Provided data »

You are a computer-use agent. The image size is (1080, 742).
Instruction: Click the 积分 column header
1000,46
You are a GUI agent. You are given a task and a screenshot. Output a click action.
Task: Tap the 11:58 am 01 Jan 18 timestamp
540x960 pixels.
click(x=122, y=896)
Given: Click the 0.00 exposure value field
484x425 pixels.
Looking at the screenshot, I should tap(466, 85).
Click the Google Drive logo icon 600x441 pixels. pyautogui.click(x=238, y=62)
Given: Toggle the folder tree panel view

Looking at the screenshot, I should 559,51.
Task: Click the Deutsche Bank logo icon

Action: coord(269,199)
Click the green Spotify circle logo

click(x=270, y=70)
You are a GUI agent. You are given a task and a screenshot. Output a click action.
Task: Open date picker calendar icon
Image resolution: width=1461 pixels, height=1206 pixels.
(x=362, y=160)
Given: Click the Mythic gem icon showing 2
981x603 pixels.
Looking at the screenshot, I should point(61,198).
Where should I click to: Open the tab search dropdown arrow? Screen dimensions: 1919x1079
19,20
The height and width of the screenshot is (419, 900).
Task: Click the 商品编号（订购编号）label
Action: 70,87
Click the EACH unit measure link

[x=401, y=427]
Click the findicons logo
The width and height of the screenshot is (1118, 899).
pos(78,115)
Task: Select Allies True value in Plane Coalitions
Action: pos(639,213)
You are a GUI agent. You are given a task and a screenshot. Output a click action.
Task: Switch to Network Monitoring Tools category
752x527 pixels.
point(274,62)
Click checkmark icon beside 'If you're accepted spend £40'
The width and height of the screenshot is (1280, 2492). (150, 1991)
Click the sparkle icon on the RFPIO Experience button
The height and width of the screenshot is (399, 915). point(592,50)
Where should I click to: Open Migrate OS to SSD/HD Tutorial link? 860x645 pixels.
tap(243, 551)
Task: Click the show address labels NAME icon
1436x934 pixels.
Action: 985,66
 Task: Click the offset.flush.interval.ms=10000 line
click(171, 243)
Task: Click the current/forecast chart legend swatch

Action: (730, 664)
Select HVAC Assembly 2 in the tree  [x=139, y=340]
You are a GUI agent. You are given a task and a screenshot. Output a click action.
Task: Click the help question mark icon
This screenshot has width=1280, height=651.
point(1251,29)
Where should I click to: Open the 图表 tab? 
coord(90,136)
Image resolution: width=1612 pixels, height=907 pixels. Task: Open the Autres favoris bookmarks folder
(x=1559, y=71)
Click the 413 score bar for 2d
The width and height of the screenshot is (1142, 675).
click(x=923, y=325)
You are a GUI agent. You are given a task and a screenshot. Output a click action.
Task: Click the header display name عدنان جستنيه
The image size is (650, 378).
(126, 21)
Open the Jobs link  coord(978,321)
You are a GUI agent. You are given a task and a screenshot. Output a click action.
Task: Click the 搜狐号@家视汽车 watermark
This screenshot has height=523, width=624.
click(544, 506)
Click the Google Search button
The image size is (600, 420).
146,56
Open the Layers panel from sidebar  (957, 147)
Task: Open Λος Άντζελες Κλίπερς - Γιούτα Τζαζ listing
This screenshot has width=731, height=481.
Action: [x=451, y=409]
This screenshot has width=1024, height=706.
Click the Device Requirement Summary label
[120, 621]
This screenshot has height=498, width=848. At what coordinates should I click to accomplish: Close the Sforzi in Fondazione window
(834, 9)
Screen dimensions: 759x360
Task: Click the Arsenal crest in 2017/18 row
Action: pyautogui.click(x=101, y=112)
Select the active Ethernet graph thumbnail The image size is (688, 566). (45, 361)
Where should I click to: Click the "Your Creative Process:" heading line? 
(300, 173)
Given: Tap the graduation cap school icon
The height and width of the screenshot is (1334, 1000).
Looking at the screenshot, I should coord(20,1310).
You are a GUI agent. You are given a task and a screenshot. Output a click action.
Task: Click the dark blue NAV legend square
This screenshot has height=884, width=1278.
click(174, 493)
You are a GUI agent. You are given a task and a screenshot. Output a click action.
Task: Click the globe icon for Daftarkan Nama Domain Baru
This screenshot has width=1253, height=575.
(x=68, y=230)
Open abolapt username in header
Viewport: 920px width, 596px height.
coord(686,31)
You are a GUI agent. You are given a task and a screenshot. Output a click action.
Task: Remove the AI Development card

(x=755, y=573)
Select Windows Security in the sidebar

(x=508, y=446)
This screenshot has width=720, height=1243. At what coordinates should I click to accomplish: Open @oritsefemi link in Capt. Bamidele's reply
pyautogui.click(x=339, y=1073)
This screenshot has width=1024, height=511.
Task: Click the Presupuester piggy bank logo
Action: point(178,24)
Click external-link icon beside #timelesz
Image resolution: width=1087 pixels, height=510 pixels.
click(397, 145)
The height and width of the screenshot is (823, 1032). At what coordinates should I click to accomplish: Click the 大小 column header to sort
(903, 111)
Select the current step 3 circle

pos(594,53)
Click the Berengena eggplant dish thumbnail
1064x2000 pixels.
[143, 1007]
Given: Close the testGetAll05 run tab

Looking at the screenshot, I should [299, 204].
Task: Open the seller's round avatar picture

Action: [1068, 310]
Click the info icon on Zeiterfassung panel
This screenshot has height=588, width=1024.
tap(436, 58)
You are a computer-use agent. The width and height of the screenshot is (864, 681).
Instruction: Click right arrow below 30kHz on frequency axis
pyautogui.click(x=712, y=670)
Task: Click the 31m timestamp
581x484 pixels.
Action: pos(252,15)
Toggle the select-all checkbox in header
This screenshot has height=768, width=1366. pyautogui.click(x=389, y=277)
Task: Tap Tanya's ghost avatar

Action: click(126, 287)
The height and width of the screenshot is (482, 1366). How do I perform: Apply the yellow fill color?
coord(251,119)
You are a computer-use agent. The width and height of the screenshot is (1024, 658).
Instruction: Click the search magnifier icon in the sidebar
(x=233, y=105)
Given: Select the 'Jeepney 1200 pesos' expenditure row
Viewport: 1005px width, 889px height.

Task goal » When you output the entries, keep every word exactly as it stands.

Exercise solution »
You are a computer-use agent. The image size is (1080, 742).
Instruction: Click the 积分 column header
1000,46
You are a GUI agent. You are given a task and a screenshot. Output a click action.
Task: Tap the 11:58 am 01 Jan 18 timestamp
540x960 pixels.
click(x=122, y=896)
Given: Click the 0.00 exposure value field
484x425 pixels.
Looking at the screenshot, I should tap(466, 85).
Click the Google Drive logo icon 600x441 pixels. pyautogui.click(x=238, y=62)
Given: Toggle the folder tree panel view

Looking at the screenshot, I should 559,51.
Task: Click the Deutsche Bank logo icon

Action: coord(269,199)
Click the green Spotify circle logo

click(x=270, y=70)
You are a GUI agent. You are given a task and a screenshot. Output a click action.
Task: Open date picker calendar icon
Image resolution: width=1461 pixels, height=1206 pixels.
(x=362, y=160)
Given: Click the Mythic gem icon showing 2
981x603 pixels.
Looking at the screenshot, I should point(61,198).
Where should I click to: Open the tab search dropdown arrow? Screen dimensions: 1919x1079
19,20
The height and width of the screenshot is (419, 900).
Task: Click the 商品编号（订购编号）label
Action: 70,87
Click the EACH unit measure link

[x=401, y=427]
Click the findicons logo
The width and height of the screenshot is (1118, 899).
pos(78,115)
Task: Select Allies True value in Plane Coalitions
Action: pos(639,213)
You are a GUI agent. You are given a task and a screenshot. Output a click action.
Task: Switch to Network Monitoring Tools category
752x527 pixels.
point(274,62)
Click checkmark icon beside 'If you're accepted spend £40'
The width and height of the screenshot is (1280, 2492). (150, 1991)
Click the sparkle icon on the RFPIO Experience button
The height and width of the screenshot is (399, 915). point(592,50)
Where should I click to: Open Migrate OS to SSD/HD Tutorial link? 860x645 pixels.
tap(243, 551)
Task: Click the show address labels NAME icon
1436x934 pixels.
Action: 985,66
 Task: Click the offset.flush.interval.ms=10000 line
click(171, 243)
Task: Click the current/forecast chart legend swatch

Action: (730, 664)
Select HVAC Assembly 2 in the tree  [x=139, y=340]
You are a GUI agent. You are given a task and a screenshot. Output a click action.
Task: Click the help question mark icon
This screenshot has width=1280, height=651.
point(1251,29)
Where should I click to: Open the 图表 tab? 
coord(90,136)
Image resolution: width=1612 pixels, height=907 pixels. Task: Open the Autres favoris bookmarks folder
(x=1559, y=71)
Click the 413 score bar for 2d
The width and height of the screenshot is (1142, 675).
click(x=923, y=325)
You are a GUI agent. You are given a task and a screenshot. Output a click action.
Task: Click the header display name عدنان جستنيه
The image size is (650, 378).
(126, 21)
Open the Jobs link  coord(978,321)
You are a GUI agent. You are given a task and a screenshot. Output a click action.
Task: Click the 搜狐号@家视汽车 watermark
This screenshot has height=523, width=624.
click(544, 506)
Click the Google Search button
The image size is (600, 420).
146,56
Open the Layers panel from sidebar  (957, 147)
Task: Open Λος Άντζελες Κλίπερς - Γιούτα Τζαζ listing
This screenshot has width=731, height=481.
Action: [x=451, y=409]
This screenshot has width=1024, height=706.
Click the Device Requirement Summary label
[120, 621]
This screenshot has height=498, width=848. At what coordinates should I click to accomplish: Close the Sforzi in Fondazione window
(834, 9)
Screen dimensions: 759x360
Task: Click the Arsenal crest in 2017/18 row
Action: pyautogui.click(x=101, y=112)
Select the active Ethernet graph thumbnail The image size is (688, 566). (45, 361)
Where should I click to: Click the "Your Creative Process:" heading line? 
(300, 173)
Given: Tap the graduation cap school icon
The height and width of the screenshot is (1334, 1000).
Looking at the screenshot, I should coord(20,1310).
You are a GUI agent. You are given a task and a screenshot. Output a click action.
Task: Click the dark blue NAV legend square
This screenshot has height=884, width=1278.
click(174, 493)
You are a GUI agent. You are given a task and a screenshot. Output a click action.
Task: Click the globe icon for Daftarkan Nama Domain Baru
This screenshot has width=1253, height=575.
(x=68, y=230)
Open abolapt username in header
Viewport: 920px width, 596px height.
coord(686,31)
You are a GUI agent. You are given a task and a screenshot. Output a click action.
Task: Remove the AI Development card

(x=755, y=573)
Select Windows Security in the sidebar

(x=508, y=446)
This screenshot has width=720, height=1243. At what coordinates should I click to accomplish: Open @oritsefemi link in Capt. Bamidele's reply
pyautogui.click(x=339, y=1073)
This screenshot has width=1024, height=511.
Task: Click the Presupuester piggy bank logo
Action: point(178,24)
Click external-link icon beside #timelesz
Image resolution: width=1087 pixels, height=510 pixels.
click(397, 145)
The height and width of the screenshot is (823, 1032). At what coordinates should I click to accomplish: Click the 大小 column header to sort
(903, 111)
Select the current step 3 circle

pos(594,53)
Click the Berengena eggplant dish thumbnail
1064x2000 pixels.
[143, 1007]
Given: Close the testGetAll05 run tab

Looking at the screenshot, I should [299, 204].
Task: Open the seller's round avatar picture

Action: [1068, 310]
Click the info icon on Zeiterfassung panel
This screenshot has height=588, width=1024.
tap(436, 58)
You are a computer-use agent. The width and height of the screenshot is (864, 681).
Instruction: Click right arrow below 30kHz on frequency axis
pyautogui.click(x=712, y=670)
Task: Click the 31m timestamp
581x484 pixels.
Action: pos(252,15)
Toggle the select-all checkbox in header
This screenshot has height=768, width=1366. pyautogui.click(x=389, y=277)
Task: Tap Tanya's ghost avatar

Action: click(126, 287)
The height and width of the screenshot is (482, 1366). How do I perform: Apply the yellow fill color?
coord(251,119)
You are a computer-use agent. The width and height of the screenshot is (1024, 658).
Instruction: Click the search magnifier icon in the sidebar
(x=233, y=105)
Given: Select the 'Jeepney 1200 pesos' expenditure row
Viewport: 1005px width, 889px height.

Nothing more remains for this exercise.